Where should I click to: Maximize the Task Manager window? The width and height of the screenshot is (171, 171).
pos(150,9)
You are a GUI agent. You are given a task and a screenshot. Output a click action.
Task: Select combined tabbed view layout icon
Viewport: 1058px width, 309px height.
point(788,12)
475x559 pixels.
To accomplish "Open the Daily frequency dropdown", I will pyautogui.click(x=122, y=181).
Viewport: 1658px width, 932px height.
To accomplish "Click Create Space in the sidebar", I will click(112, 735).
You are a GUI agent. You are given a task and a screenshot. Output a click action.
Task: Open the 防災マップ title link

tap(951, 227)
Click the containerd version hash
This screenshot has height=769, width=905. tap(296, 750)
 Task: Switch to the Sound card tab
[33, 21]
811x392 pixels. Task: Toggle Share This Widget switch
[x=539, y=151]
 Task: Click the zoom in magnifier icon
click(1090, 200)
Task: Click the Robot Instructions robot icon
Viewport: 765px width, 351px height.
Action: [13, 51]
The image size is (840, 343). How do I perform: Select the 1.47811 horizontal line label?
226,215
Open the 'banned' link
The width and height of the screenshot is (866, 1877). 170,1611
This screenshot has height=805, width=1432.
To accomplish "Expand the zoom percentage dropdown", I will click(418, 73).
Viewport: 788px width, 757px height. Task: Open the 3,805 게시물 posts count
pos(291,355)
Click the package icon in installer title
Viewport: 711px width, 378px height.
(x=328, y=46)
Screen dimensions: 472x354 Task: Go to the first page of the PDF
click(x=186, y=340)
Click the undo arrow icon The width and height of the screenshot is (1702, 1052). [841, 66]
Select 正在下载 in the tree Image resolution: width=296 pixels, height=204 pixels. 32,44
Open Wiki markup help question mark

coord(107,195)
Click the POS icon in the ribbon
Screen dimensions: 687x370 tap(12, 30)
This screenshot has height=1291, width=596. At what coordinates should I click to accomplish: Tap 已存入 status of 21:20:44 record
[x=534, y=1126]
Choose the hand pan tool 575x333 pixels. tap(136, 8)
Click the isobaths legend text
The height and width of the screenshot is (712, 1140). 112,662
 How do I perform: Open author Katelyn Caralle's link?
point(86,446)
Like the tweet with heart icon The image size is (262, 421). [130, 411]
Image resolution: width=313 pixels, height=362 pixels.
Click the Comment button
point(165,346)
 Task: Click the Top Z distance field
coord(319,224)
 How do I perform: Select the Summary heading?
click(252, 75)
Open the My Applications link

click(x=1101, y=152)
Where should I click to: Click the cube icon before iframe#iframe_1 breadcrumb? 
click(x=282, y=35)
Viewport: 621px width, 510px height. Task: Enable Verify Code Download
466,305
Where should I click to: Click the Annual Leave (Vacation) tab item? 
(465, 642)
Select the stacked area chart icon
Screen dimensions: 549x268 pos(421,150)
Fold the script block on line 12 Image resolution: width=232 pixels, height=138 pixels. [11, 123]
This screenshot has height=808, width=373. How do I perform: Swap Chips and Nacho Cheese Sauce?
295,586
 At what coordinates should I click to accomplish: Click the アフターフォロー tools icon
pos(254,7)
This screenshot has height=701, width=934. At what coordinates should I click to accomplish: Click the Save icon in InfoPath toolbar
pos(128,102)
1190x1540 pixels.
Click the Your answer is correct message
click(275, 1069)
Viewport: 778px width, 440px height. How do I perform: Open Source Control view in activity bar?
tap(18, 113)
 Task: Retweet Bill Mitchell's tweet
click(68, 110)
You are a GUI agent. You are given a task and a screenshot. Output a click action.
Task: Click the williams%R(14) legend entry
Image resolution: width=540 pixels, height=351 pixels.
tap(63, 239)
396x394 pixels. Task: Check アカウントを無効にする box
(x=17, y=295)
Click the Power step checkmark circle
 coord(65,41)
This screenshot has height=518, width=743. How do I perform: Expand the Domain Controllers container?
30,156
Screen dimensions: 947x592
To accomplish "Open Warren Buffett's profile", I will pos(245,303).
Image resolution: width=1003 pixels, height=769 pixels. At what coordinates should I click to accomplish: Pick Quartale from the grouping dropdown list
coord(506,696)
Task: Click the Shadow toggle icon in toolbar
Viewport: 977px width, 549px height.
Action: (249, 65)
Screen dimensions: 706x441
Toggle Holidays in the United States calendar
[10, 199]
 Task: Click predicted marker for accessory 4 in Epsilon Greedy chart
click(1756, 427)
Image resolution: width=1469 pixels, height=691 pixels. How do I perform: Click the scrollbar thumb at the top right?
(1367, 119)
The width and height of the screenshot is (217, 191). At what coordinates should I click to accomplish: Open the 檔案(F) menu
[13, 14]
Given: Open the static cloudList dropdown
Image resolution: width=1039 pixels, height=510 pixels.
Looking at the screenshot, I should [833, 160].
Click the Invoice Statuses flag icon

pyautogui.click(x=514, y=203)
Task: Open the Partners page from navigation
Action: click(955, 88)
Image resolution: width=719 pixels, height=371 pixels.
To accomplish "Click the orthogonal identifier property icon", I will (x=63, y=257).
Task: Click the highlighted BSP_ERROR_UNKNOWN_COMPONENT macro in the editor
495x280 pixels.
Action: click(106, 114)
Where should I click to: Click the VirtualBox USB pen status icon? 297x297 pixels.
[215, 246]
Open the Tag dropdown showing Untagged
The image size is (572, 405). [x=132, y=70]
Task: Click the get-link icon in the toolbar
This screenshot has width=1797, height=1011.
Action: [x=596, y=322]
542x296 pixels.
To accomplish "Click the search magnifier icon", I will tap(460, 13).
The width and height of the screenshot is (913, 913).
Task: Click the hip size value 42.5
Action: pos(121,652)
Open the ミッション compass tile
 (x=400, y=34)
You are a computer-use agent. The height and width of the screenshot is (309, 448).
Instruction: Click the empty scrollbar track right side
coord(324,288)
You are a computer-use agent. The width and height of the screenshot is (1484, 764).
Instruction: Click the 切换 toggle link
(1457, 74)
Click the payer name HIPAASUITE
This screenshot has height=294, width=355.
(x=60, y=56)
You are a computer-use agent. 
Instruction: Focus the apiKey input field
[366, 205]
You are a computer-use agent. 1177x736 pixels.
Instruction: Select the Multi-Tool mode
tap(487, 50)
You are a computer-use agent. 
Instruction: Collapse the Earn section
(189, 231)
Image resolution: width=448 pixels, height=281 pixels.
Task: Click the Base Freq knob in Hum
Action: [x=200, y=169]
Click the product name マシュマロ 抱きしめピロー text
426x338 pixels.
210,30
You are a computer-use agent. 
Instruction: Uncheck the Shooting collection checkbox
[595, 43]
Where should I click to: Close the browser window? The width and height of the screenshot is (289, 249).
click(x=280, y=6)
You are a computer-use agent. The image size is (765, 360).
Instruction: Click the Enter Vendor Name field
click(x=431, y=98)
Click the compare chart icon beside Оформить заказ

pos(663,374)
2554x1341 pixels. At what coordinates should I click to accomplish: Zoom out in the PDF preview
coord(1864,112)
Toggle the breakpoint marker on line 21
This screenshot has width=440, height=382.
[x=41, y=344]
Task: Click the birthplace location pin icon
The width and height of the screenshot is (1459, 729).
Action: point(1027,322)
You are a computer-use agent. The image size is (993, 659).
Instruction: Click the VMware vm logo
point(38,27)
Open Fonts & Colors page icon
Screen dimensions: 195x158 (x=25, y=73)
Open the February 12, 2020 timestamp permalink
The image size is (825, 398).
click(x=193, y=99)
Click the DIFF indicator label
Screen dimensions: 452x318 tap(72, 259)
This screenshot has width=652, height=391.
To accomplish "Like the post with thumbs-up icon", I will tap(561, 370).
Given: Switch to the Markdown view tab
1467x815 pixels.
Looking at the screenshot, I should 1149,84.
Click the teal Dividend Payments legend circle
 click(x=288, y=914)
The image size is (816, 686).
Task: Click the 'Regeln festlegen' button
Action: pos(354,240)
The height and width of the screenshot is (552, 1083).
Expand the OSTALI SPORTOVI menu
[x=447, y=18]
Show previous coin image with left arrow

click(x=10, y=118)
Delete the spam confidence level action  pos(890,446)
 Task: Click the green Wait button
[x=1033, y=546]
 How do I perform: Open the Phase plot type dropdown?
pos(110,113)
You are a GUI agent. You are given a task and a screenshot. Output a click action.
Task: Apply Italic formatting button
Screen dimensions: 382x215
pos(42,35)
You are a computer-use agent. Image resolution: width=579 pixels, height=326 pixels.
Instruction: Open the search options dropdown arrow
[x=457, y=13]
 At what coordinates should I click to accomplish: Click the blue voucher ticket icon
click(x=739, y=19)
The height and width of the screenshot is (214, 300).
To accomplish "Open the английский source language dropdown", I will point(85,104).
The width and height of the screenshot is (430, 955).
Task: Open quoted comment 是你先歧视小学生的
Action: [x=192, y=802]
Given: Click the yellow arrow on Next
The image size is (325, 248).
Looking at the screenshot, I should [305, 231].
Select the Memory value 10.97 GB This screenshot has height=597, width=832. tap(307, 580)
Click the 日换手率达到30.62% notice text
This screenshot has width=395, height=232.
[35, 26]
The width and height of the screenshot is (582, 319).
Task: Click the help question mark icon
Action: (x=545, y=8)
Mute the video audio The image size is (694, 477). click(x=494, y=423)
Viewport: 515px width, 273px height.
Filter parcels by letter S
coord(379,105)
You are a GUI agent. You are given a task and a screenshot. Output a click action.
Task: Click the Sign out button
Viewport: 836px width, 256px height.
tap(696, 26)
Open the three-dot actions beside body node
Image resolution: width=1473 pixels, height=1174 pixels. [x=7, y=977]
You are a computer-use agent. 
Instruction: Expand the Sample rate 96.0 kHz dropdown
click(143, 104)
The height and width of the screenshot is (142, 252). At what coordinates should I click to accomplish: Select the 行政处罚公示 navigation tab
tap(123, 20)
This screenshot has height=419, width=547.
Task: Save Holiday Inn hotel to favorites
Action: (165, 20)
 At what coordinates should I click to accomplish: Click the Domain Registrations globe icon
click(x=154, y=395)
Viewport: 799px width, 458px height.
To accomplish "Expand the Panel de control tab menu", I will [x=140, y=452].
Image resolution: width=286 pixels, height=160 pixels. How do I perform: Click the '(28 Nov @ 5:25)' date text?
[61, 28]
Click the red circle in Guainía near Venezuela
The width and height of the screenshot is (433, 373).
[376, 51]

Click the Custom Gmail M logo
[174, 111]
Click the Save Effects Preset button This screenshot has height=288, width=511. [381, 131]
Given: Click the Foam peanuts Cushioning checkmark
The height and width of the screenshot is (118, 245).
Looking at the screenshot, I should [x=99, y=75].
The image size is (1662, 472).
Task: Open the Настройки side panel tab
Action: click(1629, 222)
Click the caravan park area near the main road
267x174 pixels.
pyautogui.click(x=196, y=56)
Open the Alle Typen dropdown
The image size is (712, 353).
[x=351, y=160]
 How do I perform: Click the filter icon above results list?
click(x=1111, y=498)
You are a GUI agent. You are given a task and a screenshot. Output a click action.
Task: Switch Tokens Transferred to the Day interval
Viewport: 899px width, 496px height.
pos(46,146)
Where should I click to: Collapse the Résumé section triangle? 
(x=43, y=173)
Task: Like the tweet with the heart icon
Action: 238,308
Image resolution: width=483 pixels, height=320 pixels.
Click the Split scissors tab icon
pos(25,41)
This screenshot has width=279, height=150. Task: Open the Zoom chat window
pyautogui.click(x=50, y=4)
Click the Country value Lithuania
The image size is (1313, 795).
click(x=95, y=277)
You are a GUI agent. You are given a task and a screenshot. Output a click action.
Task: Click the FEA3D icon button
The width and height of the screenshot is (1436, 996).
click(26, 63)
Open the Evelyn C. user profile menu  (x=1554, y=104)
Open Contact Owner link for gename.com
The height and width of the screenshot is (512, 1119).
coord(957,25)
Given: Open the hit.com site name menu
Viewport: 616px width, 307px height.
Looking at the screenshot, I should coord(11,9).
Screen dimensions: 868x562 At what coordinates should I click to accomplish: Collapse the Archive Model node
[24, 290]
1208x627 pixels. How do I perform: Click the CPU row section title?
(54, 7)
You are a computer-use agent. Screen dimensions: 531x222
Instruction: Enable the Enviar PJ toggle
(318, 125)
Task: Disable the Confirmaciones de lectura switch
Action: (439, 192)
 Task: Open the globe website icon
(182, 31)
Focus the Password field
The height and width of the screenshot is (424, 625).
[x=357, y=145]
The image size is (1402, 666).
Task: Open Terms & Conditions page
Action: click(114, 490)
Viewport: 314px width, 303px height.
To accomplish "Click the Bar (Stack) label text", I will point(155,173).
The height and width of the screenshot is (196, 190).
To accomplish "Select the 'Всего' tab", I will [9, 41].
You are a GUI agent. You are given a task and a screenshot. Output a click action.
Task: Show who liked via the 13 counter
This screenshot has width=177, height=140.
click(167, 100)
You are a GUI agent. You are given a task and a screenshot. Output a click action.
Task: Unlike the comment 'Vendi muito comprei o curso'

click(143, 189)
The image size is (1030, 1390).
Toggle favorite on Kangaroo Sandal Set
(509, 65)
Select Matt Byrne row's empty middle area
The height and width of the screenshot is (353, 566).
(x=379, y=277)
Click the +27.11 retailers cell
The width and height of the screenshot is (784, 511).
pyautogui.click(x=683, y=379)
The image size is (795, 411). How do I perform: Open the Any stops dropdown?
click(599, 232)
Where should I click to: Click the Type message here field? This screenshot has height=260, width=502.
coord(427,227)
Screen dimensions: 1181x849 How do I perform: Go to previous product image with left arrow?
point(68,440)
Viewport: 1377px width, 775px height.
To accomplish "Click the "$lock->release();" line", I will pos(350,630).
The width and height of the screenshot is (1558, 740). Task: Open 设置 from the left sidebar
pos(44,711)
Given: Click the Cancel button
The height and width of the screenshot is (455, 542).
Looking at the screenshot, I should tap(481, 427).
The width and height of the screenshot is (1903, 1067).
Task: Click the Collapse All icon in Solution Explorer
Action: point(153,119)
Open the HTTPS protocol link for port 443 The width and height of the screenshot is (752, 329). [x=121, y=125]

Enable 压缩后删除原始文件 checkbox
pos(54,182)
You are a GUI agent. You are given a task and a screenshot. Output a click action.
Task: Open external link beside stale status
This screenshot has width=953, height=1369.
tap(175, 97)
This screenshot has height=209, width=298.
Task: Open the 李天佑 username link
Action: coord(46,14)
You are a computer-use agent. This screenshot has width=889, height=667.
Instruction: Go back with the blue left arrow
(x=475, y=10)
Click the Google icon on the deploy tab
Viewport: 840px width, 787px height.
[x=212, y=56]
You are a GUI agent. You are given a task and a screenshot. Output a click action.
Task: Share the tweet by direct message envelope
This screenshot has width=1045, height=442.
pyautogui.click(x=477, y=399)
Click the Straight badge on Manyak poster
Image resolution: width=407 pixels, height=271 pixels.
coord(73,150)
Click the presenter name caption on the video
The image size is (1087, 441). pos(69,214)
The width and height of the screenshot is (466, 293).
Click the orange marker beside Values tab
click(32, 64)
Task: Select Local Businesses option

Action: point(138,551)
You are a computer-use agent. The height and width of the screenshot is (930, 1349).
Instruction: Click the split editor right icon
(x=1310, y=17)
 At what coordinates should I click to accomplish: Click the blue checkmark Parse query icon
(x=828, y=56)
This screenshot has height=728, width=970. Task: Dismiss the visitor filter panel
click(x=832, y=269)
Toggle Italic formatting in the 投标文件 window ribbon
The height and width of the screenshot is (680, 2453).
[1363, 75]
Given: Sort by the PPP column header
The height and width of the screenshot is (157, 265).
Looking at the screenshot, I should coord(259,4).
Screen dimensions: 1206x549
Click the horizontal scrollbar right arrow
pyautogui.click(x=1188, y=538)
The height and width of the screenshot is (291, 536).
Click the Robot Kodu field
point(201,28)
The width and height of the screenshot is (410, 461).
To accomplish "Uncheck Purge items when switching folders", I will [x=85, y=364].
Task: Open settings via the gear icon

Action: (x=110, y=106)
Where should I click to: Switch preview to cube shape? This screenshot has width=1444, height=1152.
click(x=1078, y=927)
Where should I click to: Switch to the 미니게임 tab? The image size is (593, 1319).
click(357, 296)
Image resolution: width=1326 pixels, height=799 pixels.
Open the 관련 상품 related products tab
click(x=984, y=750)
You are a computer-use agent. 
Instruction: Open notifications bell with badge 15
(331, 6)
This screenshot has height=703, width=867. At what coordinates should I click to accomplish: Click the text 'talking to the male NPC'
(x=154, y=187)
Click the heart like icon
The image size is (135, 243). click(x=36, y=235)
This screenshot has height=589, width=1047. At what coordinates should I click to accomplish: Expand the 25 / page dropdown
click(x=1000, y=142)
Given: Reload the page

--- Aim ---
Put the part of the listing that opens with the line containing "How do I perform: Select the Summary" and closes with the line containing "click(x=282, y=35)" into a Markdown table with the columns Number and Listing line, leaving out blank lines.

--- Result for this task ---
| Number | Listing line |
|---|---|
| 1 |  How do I perform: Select the Summary heading? |
| 2 | click(252, 75) |
| 3 | Open the My Applications link |
| 4 | click(x=1101, y=152) |
| 5 | Where should I click to: Click the cube icon before iframe#iframe_1 breadcrumb?  |
| 6 | click(x=282, y=35) |